Attorney-at-Law, Anil Nandlall told Demerara Waves that the application was filed last week, but no date has been fixed for a hearing.
Jagdeo cited the case in which St. Lucian academic Eddy Ventose, a professor of law at the Cave Hill campus of the University of the West Indies (UWI), had not been registered to vote in Barbados’ general elections held last month, but was compelled in two days by the CCJ to do so at a hearing held on a Sunday.
The PPP, through one of its parliamentarians- Ganga Persaud- filed an elections petition in June 2015, citing at least 20 reasons why the May 2105 general elections should be declared nullified. Among the grounds were the rejection of valid votes, several statements of poll used by the Guyana Elections Commission (GECOM) and/or the Chief Elections Officer, Keith Lowenfield contained arithmetic errors, multiple voting, voting by persons whose names were not on the voters’ list, and impersonation of voters.
Stating that Guyana’s laws provide for an election petition to be heard continuously, he accused the authorities of “dragging it out until the end of their term”.

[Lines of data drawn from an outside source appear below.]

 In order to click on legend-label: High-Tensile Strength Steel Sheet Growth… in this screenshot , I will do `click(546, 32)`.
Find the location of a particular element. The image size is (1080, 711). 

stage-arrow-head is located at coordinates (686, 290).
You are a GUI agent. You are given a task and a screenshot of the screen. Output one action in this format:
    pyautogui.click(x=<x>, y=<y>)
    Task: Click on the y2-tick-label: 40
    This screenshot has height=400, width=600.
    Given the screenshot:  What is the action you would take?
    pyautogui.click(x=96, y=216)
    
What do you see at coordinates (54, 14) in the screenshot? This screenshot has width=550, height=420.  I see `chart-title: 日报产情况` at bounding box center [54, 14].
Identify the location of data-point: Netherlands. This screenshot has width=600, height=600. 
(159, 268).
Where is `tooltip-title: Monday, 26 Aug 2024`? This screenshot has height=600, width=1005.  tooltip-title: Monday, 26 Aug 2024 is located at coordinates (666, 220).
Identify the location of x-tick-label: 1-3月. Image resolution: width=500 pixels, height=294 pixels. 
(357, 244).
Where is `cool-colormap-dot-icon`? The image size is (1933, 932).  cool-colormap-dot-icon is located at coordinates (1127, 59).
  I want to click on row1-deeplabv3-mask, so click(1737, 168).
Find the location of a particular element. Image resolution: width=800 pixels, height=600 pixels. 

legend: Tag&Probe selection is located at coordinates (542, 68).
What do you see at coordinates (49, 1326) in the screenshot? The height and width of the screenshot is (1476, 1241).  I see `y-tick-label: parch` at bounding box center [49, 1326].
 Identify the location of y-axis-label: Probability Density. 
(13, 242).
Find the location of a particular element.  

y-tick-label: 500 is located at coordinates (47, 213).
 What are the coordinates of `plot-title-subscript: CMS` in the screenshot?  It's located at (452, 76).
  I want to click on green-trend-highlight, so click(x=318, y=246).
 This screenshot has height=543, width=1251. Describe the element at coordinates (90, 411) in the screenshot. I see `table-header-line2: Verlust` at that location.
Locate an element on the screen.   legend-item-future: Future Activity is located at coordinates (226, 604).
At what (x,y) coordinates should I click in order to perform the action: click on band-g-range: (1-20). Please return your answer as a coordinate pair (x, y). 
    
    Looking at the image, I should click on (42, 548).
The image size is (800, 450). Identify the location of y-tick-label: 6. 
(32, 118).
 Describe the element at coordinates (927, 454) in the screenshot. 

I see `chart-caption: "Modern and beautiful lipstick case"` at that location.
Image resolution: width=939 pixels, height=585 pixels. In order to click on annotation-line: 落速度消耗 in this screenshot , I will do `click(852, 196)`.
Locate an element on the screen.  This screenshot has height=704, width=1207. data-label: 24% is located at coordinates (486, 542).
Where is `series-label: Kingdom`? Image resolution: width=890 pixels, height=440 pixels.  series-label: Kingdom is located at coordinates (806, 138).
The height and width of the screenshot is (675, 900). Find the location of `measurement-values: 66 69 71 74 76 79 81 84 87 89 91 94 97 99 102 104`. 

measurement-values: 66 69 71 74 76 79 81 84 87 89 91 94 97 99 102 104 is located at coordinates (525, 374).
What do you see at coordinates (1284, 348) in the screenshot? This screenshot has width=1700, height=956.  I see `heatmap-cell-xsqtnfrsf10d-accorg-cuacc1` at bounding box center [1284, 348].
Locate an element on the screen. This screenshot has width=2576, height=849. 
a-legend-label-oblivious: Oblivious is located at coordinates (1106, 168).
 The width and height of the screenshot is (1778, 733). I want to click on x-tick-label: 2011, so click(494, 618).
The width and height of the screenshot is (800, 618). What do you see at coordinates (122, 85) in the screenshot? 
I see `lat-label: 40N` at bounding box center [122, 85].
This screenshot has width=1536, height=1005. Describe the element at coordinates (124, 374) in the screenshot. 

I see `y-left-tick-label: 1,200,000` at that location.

Jagdeo Wednesday night criticised the judiciary, saying its apparent slothfulness was resulting in a loss of public confidence. “They are causing people to lose confidence in a judicial remedy to rig the elections by keeping our elections petition languishing there,” he said. “Our judiciary needs to understand the signal it’s sending to Guyanese and if it does not act in an expeditious manner on these matters- we are not asking for a particular outcome, we are asking for expeditious hearing of these matters but if the judiciary tolerates this sloth then they will be violating, undermining a constitutional remedy to rid flaws from our electoral process,” said Jagdeo who served as President from 1999 to 2011.